Is there a way to specify the token window when you run? So it does not send every message in a thread but something you can specify like only the last 10, etc?

That would be a useful feature, I could create a new thread each time but since we can’t list threads I have no idea where all the threads are going since I am not keeping track of them :person_shrugging:

Anyway, despite its an expensive hobby, I am loving assistants API! very cool, I wonder though if I should just be using the chat completions endpoint since the most impressive thing I found is functions and maybe I can have better control if I use completions with function support myself?

2 Likes

Nope. It’s mind-boggling why this isn’t a feature.

The only solution feels hacky and it’s basically to count the tokens yourself by retrieving all the messages (waste), counting the tokens (waste), summarizing the conversation (waste), destroying the thread and re-creating it with the summary prefixed in the user message or instructions.
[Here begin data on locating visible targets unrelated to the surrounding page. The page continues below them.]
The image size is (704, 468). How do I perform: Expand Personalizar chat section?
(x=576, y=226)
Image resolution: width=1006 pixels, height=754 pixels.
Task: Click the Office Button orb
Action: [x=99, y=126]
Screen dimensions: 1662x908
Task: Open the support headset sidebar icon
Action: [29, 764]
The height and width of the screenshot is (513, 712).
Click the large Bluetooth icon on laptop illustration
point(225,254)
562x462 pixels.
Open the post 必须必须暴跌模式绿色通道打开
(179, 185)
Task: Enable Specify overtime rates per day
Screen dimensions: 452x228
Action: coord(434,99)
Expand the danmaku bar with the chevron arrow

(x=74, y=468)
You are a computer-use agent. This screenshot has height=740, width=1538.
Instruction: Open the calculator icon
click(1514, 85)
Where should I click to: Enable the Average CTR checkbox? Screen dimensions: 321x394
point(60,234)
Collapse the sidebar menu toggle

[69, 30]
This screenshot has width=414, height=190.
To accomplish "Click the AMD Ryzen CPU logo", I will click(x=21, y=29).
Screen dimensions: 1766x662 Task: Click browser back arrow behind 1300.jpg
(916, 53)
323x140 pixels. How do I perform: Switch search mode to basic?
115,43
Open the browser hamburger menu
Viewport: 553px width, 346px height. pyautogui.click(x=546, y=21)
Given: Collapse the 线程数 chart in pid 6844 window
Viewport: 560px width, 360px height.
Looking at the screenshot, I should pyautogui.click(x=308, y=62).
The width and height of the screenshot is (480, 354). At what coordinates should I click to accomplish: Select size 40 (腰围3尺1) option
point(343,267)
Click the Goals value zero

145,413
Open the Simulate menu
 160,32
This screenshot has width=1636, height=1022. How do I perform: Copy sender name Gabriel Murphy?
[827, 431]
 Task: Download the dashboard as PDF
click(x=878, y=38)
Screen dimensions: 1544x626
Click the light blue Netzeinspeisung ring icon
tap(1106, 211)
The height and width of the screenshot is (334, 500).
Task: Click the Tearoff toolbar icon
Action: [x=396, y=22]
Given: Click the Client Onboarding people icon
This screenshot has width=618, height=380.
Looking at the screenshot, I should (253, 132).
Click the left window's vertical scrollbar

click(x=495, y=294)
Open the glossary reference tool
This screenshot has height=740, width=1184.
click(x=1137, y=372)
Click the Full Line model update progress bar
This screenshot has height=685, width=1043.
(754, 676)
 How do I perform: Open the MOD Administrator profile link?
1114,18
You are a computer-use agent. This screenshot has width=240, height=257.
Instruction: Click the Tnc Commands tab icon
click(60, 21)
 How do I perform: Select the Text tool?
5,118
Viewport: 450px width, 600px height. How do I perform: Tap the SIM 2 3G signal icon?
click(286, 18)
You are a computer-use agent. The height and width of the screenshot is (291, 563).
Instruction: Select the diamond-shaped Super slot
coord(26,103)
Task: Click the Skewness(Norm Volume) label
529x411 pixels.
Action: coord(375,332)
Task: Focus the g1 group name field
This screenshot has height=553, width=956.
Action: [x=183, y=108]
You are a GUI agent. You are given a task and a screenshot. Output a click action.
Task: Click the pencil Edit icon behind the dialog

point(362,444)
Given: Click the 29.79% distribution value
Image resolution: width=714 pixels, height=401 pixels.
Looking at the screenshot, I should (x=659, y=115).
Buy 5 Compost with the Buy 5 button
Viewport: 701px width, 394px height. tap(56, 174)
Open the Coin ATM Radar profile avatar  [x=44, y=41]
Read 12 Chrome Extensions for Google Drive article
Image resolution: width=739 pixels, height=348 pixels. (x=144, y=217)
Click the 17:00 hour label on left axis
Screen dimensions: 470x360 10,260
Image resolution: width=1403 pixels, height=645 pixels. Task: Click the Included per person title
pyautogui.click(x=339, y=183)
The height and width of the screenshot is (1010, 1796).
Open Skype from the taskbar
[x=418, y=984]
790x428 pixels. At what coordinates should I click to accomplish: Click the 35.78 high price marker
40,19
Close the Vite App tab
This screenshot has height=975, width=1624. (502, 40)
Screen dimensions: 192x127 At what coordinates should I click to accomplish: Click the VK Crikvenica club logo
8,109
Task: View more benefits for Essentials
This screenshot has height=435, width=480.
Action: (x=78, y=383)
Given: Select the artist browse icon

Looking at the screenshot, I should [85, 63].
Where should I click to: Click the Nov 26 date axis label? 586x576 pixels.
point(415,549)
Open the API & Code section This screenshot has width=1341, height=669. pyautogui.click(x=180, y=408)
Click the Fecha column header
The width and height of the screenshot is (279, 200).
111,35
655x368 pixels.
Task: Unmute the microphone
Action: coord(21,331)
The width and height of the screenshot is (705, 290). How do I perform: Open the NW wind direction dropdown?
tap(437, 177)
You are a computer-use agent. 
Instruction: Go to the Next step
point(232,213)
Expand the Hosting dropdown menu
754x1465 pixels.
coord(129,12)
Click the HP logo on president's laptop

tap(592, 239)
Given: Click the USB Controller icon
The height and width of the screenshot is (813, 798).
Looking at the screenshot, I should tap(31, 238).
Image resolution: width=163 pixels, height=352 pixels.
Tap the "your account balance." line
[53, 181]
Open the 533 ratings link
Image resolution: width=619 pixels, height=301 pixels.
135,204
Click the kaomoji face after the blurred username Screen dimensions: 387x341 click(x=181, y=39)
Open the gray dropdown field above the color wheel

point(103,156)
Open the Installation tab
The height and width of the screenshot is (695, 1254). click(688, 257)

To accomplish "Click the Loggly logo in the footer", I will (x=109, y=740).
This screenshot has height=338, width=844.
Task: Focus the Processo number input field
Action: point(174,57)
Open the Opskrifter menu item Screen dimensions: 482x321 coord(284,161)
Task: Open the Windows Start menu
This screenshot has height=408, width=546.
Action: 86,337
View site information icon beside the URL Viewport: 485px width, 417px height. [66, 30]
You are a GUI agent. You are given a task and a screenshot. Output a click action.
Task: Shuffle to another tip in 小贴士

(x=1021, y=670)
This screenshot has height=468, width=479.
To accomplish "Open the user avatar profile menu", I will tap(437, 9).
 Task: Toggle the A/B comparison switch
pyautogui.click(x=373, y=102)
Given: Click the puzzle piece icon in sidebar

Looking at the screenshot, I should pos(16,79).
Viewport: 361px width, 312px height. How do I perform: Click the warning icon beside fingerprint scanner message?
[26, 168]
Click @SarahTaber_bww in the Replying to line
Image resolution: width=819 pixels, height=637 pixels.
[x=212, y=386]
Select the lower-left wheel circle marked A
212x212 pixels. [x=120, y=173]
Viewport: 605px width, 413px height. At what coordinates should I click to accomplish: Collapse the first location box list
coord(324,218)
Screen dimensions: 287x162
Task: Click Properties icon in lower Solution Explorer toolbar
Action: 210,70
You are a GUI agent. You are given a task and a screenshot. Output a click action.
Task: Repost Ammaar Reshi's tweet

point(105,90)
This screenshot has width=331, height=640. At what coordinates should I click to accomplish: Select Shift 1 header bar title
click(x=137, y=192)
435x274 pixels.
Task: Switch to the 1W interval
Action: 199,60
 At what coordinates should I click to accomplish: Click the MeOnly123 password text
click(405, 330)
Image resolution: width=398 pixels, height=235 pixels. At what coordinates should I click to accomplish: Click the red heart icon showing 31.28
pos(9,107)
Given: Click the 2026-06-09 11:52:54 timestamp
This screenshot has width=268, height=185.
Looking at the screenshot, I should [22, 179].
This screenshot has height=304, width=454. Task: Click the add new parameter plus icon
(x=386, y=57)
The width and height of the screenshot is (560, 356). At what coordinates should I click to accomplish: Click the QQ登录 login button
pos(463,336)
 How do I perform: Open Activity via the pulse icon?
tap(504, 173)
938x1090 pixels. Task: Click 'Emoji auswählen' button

You cannot even truncate it yourself. Adding an assistant message isn’t permitted. So realistically the solution is to either drain your bank account or roll back to an inferior model that still at times will max your tokens by falling into an infinite loop.

100%. I love the concept of Assistants and am building my tools to use them as well in hope that they are improved. After the ousting though I’m not even sure how long it will be until it’s addressed.

6 Likes

Hey RonaldGRuckus although that workaround seems hacky it is actually a good idea thanks! I Will consider that if the spend gets unbearable.

Also hope they get improved :pray:

1 Like